Sparse Bayesian Learning for Structural Health Monitoring

Recently-developed techniques for statistical pattern recognition have been investigated for their applicability to Structural Health Monitoring (SHM). One of the state-of-the-art pattern recognition techniques is the Support Vector Machine (SVM) which determines decision boundaries from the data corresponding to different damage features; it does this by simultaneously maximizing the margin between data from different damage states in the transformed feature space and minimizing the misclassification error. However, the errors caused by modeling and measurement result in inevitable misclassification and so a probabilistic treatment of learning from data and making damage predictions becomes important.

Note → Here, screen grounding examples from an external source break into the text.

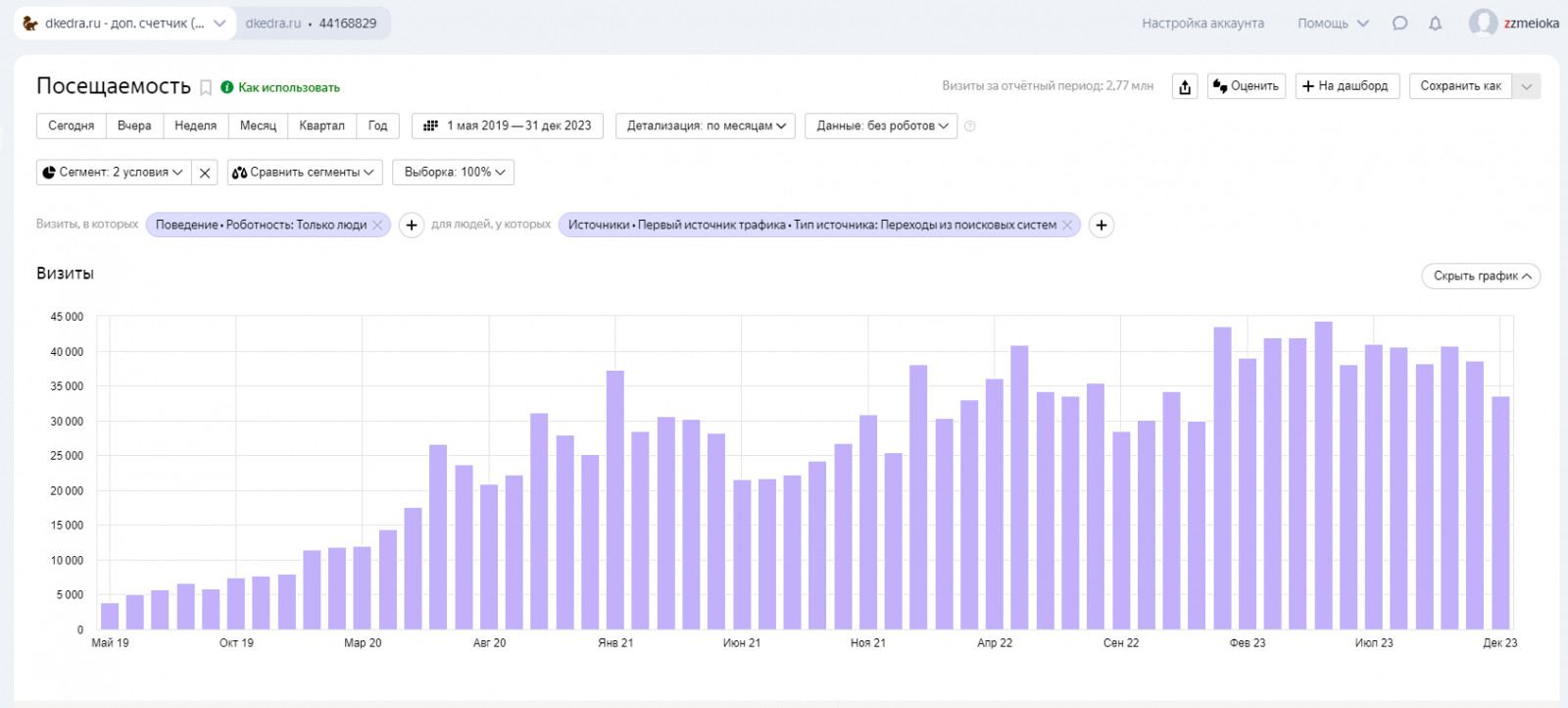The width and height of the screenshot is (1568, 708).
Task: Click the bookmark icon beside Посещаемость title
Action: click(206, 87)
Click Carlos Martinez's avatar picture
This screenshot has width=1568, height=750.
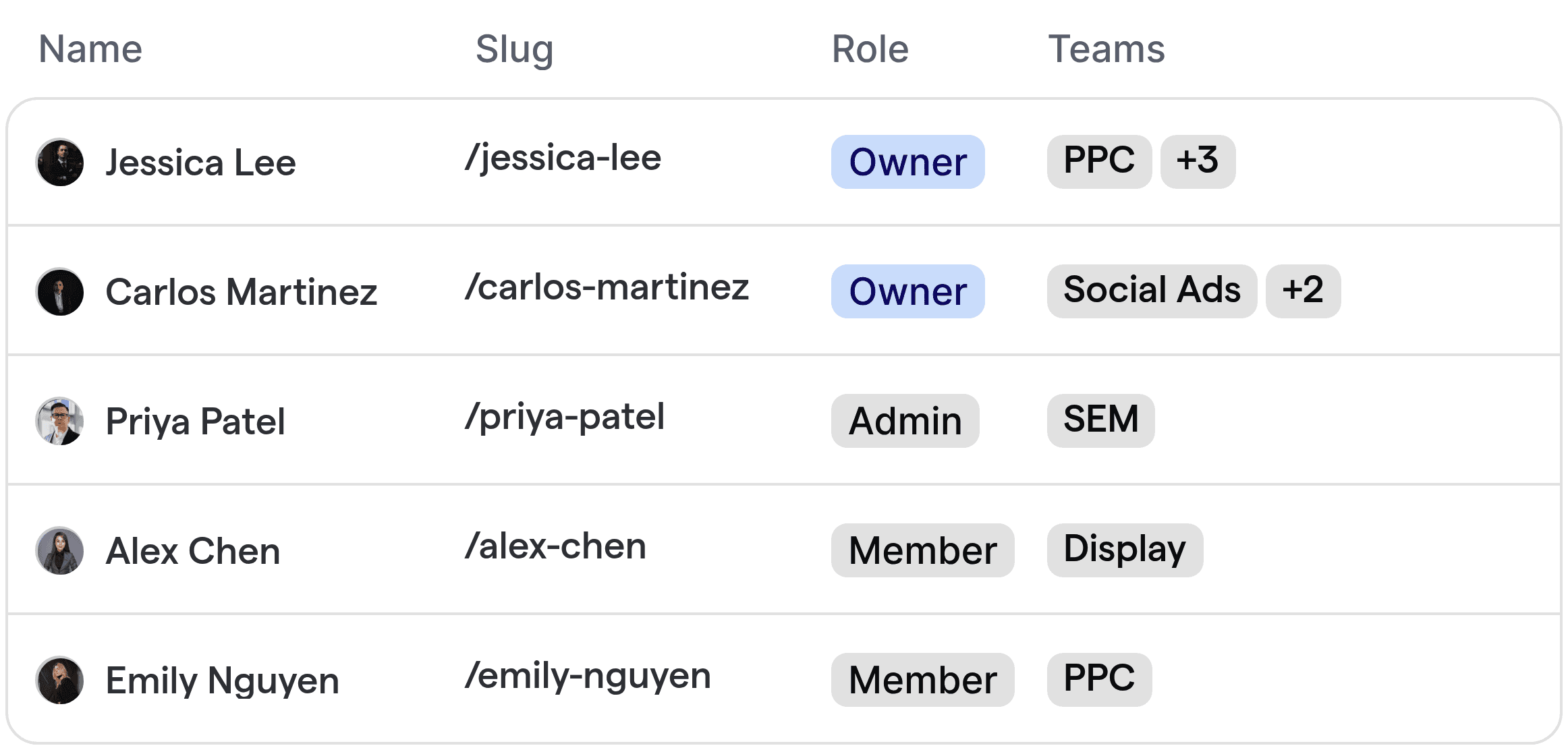pyautogui.click(x=60, y=292)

In this paper, a recently-developed technique called the Relevance Vector Machine (RVM), which can be viewed as a probabilistic version of the SVM, is described and a comparison is presented between the results of the RVM and SVM methods. RVM uses Bayesian updating between different model classes to determine the most probable model class that defines the decision boundary based on the available dynamic data. This most probable model class is used to perform robust probabilistic predictions for new dynamic data from a structure with unknown damage. RVM has several advantages over SVM, such as more sparsity in terms of the number of model parameters that are automatically selected from the data and automatic determination of the trade-off between the fit to the data and model complexity; however, it is more computationally intensive than SVM. Finally, some illustrative examples are presented of performing SHM using RVM on various simulated structures, including buildings and bridges, which suggest that the RVM approach is a promising SHM technique that is deserving of further study, especially using real data.